You become an Olympic Citizen, where everyone smiles, there seems to be no crime, no looting, no begging, no problems. Every single day brings with it a flood of human achievement, of the best running, swimming, jumping, lifting, shooting and throwing mankind has ever seen. The Olympics are like a powerful barbiturate.

And at the back of your mind, you know much of it is an illusion. You see the big advertising slogans shining down on you like sun gods. You know the history - the slaughter of the Israeli athletes in 1972, the Third Reich Games of 1936, the ongoing litigation in the former East German cities where dozens of Olympians are suing the state for the gross physical deformation caused by the narcotic cocktails they were force-fed by coaches.

You remember one evening hearing Brian Glanville, the great English sportswriter, talking on the radio, and you recall being struck by the rage and disgust in his voice when he spoke of stumbling upon the student protest in Mexico City on the eve of the 1968 Games and watching, appalled, as the army gunned down 30 people in the Plaza of the Three Cultures, and how during those same games, Tommie Smyth and John Carlos were deemed to have brought disgrace on the Games by giving their Black Power salute.

That was it between Glanville and the Olympics: his conscience would not permit him to attend or write about an event he believed had become a poisonous charade.

You remember all the boycotts (1976 by African nations over New Zealand's links with South Africa; 1980 by the USA because the Soviets invaded Afghanistan; 1984 by the Soviets in retaliation) and how the Olympics are a gawdy platform for making political statements. And somewhere in your heart, you know the show is a mess.

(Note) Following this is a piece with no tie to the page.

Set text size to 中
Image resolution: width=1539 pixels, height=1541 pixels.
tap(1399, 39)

But look! Is that the great Carl Lewis in the stand there? A courtesy bus to see Ali in person . . . who would pass that up? Ten rows back for the 100-metre final . . . Asafa Powell warming up beneath you and the stadium - the centre of the world for that fortnight. Anthems. Ten-thousand flashbulbs. Cheering. Tears.

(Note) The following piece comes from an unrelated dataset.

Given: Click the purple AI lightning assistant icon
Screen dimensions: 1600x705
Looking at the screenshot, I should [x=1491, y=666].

The Olympics get under your skin better than any Hollywood movie. They make their hosts feel fantastic.

Beijing faces a tricky season or so and, who knows, maybe even the threat of boycott. But on the night, it will become the greatest show on earth. Television and newspaper journalists worldwide will announce that the Chinese certainly know how to throw a party. Jacques Rogge will voice approval. The city will look fantastic. Westerners will make plans to visit.

Soon, George and the boys will be too busy making Ocean's 14 to be shouting about Darfur. And this week, oil went up to 75 bucks a barrel. No time to go turning off the tap in Sudan. Not when you have an Olympic City to light up.